[Collected data entries]

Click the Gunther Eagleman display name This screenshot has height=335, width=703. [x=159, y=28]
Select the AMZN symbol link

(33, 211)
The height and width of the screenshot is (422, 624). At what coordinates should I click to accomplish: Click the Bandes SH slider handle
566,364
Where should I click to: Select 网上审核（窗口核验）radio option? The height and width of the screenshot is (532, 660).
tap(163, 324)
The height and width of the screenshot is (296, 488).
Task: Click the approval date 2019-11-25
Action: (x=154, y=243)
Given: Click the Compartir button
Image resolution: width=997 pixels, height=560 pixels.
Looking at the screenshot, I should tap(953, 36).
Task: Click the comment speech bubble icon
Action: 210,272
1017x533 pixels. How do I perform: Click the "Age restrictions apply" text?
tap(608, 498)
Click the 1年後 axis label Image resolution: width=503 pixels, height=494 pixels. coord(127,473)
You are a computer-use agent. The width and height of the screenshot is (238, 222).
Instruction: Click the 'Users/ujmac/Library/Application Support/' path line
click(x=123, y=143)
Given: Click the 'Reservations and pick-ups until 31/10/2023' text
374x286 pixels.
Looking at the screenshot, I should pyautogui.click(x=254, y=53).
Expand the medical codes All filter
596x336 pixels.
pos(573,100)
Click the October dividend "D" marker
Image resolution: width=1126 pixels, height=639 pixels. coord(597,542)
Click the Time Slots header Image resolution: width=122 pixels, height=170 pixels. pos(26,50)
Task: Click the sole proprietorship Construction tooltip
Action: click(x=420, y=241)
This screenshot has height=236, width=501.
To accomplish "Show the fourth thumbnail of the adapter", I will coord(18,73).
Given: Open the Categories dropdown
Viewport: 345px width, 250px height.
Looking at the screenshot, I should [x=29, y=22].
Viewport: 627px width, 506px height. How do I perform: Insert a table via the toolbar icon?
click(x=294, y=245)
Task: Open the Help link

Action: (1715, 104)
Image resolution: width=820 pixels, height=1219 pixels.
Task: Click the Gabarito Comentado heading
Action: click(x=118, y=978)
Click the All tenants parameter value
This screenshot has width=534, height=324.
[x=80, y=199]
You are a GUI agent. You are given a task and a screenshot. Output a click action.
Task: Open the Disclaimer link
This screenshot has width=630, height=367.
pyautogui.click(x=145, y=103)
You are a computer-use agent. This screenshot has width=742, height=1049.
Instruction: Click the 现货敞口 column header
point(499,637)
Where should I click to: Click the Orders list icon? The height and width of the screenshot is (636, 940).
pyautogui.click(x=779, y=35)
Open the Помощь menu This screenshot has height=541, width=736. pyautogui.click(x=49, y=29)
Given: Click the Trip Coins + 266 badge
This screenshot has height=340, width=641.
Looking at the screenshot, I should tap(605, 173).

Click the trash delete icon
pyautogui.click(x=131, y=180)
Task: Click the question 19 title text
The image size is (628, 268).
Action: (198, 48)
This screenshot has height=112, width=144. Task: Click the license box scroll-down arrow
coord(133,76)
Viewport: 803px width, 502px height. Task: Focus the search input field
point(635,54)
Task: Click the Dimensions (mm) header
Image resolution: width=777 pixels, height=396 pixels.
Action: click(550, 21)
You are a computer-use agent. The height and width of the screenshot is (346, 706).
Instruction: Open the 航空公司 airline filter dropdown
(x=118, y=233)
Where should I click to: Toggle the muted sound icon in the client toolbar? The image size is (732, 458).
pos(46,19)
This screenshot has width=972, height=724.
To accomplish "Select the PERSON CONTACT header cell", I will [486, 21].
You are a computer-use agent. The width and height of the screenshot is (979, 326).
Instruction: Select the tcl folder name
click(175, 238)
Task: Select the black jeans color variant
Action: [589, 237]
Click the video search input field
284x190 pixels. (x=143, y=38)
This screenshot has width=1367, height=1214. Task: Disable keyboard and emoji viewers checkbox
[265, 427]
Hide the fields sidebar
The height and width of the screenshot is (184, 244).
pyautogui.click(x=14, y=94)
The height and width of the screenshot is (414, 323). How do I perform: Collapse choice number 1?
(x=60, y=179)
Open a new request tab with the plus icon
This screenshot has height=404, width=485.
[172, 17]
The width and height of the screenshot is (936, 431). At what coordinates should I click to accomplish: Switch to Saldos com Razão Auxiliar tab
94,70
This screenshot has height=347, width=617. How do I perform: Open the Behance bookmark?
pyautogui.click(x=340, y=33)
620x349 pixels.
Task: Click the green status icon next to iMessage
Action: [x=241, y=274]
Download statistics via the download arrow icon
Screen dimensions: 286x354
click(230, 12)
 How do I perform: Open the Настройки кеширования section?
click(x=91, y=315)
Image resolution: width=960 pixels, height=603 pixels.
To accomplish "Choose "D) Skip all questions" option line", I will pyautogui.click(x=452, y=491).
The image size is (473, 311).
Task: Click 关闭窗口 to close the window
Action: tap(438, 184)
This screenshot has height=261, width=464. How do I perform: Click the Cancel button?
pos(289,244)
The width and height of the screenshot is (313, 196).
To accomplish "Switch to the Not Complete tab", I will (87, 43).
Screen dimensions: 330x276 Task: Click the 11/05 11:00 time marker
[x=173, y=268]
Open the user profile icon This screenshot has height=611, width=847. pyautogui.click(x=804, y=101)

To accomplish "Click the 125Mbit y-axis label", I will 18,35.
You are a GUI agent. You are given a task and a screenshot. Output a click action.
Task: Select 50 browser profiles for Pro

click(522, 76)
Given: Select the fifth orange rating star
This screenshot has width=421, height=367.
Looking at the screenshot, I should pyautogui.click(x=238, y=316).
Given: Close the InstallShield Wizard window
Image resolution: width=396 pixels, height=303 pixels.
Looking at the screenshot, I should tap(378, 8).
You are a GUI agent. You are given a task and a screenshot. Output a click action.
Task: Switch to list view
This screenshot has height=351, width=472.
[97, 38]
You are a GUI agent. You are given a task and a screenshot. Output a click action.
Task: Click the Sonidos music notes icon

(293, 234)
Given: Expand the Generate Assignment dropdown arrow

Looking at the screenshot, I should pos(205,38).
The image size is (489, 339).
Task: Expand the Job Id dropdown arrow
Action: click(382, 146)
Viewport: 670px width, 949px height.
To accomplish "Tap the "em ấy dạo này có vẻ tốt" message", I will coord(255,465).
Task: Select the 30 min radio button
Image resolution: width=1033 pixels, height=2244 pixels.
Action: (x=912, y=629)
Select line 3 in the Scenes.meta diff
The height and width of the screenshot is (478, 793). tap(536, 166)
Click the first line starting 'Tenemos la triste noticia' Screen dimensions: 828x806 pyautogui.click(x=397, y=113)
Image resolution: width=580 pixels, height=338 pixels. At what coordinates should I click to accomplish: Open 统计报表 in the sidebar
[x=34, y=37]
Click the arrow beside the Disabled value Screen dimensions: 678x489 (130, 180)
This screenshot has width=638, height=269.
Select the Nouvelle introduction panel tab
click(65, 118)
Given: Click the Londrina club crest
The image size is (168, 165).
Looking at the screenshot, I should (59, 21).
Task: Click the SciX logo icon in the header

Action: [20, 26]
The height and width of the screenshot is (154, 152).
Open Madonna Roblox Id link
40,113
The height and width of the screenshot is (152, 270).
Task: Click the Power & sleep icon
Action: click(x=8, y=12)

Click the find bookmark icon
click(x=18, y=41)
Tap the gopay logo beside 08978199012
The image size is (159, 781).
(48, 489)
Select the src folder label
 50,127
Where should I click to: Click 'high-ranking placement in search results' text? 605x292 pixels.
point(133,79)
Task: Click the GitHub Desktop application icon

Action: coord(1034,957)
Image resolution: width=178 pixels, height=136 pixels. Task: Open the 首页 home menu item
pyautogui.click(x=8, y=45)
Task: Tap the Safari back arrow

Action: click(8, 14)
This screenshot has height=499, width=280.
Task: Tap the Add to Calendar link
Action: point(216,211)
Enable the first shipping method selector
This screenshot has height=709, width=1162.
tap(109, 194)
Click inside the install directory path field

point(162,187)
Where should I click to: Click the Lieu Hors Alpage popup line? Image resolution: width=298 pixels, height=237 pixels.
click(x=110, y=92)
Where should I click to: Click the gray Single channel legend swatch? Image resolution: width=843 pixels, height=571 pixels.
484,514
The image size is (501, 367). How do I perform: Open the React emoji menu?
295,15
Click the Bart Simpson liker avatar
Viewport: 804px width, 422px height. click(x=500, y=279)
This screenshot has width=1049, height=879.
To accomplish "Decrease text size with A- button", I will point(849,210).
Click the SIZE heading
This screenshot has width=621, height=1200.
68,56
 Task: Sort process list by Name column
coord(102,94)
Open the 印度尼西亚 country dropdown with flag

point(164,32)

## EXERCISE DETAILS:
Filter the entries and copy each line with "axis".

## TASK RESPONSE:
Click the 1年後 axis label Image resolution: width=503 pixels, height=494 pixels. coord(127,473)
To accomplish "Click the 125Mbit y-axis label", I will 18,35.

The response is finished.